Thanks so much for any advice/pictures/help!
 
Hi! Sounds like you've got a building challenge! The best bet is to use big, study posts, dig them in about two feet, and pour cement. Then add a roof! No way a coyote will knock that down.

Given your rocky bottom problem, though, you can't dig anything in that far. You might still try using some cement around the posts to firm them up a bit.

I've not used electric fencing - we go with the wood posts and hardware cloth.
 
we used cattle panels -nailed down landscape timbers and bent the cattle panels in a hoop then nailed them to the landscape timbers - covered the cattle panels with chicken wire and a tarp at the top for shade and rain - built a door at one end and the coop at the other end. this has worked for us for 4 years now with nothing getting in.

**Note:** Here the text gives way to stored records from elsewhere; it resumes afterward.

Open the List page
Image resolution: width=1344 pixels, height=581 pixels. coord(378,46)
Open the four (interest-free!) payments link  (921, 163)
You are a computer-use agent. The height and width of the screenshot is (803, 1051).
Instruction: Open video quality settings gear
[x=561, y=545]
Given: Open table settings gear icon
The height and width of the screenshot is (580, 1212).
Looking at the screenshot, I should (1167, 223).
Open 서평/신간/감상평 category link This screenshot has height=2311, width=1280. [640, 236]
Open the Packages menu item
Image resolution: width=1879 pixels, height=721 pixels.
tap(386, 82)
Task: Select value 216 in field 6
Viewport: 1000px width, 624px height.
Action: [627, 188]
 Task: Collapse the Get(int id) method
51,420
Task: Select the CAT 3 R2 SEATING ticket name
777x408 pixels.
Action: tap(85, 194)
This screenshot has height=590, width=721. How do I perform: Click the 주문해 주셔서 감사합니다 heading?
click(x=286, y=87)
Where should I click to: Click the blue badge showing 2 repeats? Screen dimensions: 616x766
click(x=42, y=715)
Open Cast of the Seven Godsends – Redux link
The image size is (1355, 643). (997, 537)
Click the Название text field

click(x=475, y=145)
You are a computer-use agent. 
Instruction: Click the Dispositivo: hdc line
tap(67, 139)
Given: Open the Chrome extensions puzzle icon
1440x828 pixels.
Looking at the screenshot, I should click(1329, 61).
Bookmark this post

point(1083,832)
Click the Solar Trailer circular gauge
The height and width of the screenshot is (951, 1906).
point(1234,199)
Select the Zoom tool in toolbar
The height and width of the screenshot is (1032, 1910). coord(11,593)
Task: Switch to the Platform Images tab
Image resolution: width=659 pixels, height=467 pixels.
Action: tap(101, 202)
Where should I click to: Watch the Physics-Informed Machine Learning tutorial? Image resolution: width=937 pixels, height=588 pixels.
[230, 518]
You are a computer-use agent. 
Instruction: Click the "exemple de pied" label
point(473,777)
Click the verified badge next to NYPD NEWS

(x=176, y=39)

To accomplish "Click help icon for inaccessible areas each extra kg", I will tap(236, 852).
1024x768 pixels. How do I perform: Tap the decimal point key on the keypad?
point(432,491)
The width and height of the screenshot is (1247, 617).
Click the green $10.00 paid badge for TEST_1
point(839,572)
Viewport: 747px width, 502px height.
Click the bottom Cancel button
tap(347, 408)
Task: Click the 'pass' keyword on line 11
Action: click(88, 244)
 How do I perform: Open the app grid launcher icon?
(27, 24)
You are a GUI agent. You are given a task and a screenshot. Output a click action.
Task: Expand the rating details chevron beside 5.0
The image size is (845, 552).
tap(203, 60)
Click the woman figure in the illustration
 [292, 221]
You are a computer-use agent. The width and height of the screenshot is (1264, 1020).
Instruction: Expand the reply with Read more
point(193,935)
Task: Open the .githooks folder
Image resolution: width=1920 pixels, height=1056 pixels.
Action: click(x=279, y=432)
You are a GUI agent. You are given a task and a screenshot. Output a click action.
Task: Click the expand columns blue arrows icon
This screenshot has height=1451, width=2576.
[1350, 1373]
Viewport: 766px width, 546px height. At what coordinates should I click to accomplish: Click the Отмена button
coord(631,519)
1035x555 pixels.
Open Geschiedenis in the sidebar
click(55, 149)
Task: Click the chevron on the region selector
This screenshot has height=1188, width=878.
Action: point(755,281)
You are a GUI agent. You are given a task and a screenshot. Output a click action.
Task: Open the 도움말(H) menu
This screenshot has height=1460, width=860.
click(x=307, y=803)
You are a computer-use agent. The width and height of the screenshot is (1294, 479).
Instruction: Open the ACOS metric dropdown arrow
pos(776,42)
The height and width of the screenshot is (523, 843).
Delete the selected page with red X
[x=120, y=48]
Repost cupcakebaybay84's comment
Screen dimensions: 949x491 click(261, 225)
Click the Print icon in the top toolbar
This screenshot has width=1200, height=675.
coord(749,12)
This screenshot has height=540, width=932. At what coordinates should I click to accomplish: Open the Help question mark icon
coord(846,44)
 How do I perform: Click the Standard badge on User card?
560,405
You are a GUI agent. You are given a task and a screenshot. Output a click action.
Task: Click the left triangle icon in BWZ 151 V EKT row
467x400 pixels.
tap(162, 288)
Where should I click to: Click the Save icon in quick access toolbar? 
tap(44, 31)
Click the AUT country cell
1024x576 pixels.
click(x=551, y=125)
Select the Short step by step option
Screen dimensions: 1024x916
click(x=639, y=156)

easily built and very strong.
 
It sounds like an apron of wire on the ground around the outside of the run to prevent them digging in will be important. With uneven ground, you can stake it down or weight it down, where it doesn't want to lay flat on the ground.
 
Thanks for the replies! I think I'll have to make some sort of apron, maybe with cinder blocks holding it down. That's not the cutest thing in the world, but if it works, I'll happily do it! I'm still just not sure how we make the fence sturdy if we can't bury the posts...
 
If you "frame" the walls of the run, connecting the posts to each other, it will give you stability. As long as you are framing if you like, you can put rafters connecting the posts across from each other for even more strength. The roof will give you protection from birds of prey and raccoons as well. I put welded wire, ( 2"x 4" non-climb ), livestock panels, ( chew and tear proof ), up for my walls and then covered them with chicken wire to precent the wild birds from eating all of my feed and to keep the raccoons from reaching through. I didn't do it but you could also attach a row of chicken wire to the bottom of each wall and burry it laying flat to prevent anything from digging under. just some thoughts.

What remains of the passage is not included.